A mulher brasileira no mercado de trabalho
Enviada em 22/10/2020
O preconceito em relação ao valor das mulheres está enraizado desde os primórdios da formação da sociedade, como na democracia ateniense, na qual a participação da mulher na política, entre outras atividades, era quase nula, porque as mesmas eram criadas para servir apenas o mundo doméstico. Trazendo essa dinâmica para a sociedade brasileira, percebe-se a rejeição da mulher, principalmente no mercado de trabalho, devido a um estereótipo de que lugar de mulher é só na cozinha ou limpando a casa, e também a dificuldade em conciliar as atividades domésticas com o emprego.
É importante ressaltar, em primeiro plano, que as mulheres veem conquistando cada vez mais espaço no mercado trabalhista. Mesmo assim, ainda existem muitas corporações que preferem o homem ao invés da mulher para exercer o ofício em suas empresas por motivos puramente preconceituosos. Deste modo, demonstra-se um certo machismo no mercado de trabalho, que deve ser repreendido e combatido tanto pelas próprias mulheres quanto pela população também.
Ademais, é importante destacar os obstáculos que mesmas enfrentam em equilibrar o trabalho com as atividades domésticas e maternais. De acordo com uma pesquisa recente da BBC News, milhares de mães perderam seus respectivos empregos durante a atual pandemia, porque possuem filhos para cuidar e não davam conta dos deverem com suas ocupações, e as empresas, simplesmente ’ não podiam fazer nada ‘, a não ser demiti-las. Nesse sentido, evidencia-se o privilégio dos homens, que não sofrem com esses desafios e as sobrecarga, que obriga a mulher a cuidar de seu lar e trabalhar ao mesmo tempo.
Conclui-se, portanto, que existem problemas sociais graves que interferem e influenciam na presença da mulher no mercado de trabalho.
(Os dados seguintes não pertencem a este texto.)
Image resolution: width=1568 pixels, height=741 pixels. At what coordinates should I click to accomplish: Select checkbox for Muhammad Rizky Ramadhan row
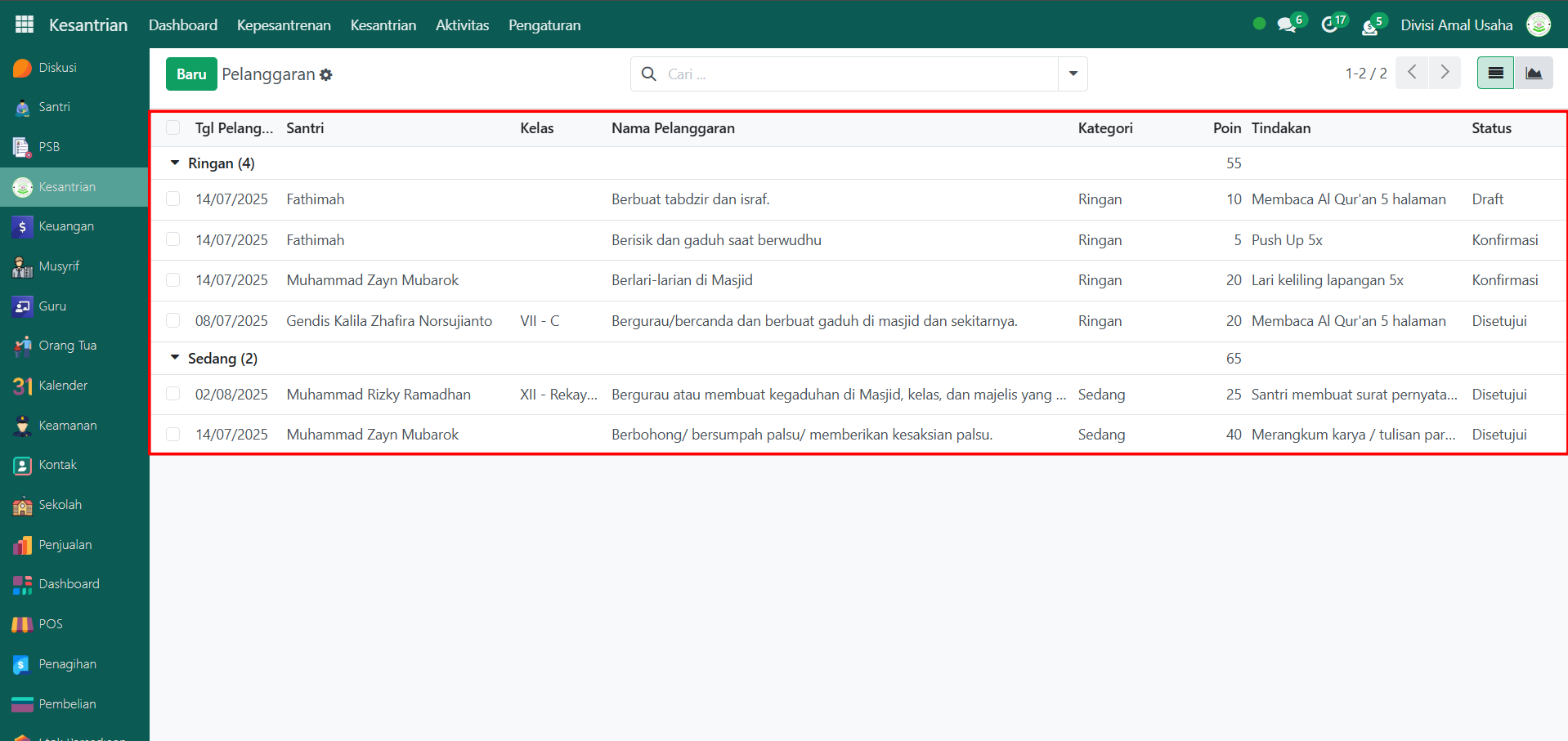[x=172, y=394]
Por consequência, cabe ao Ministério do Trabalho em colaboração com o governo federal, criar campanhas públicas de inclusão, objetivando atingir o maior número de pessoas para conscientizá-las a respeito do importante papel da mulher e mães que trabalham na sociedade, e também sobre as dificuldades que as mesmas passam todos os dias em um ambiente na qual são menosprezadas apenas pelo seu gênero por serem fracas. A partir de tais medidas, espera-se que o mercado de trabalho se torne menos versátil para as mulheres brasileiras.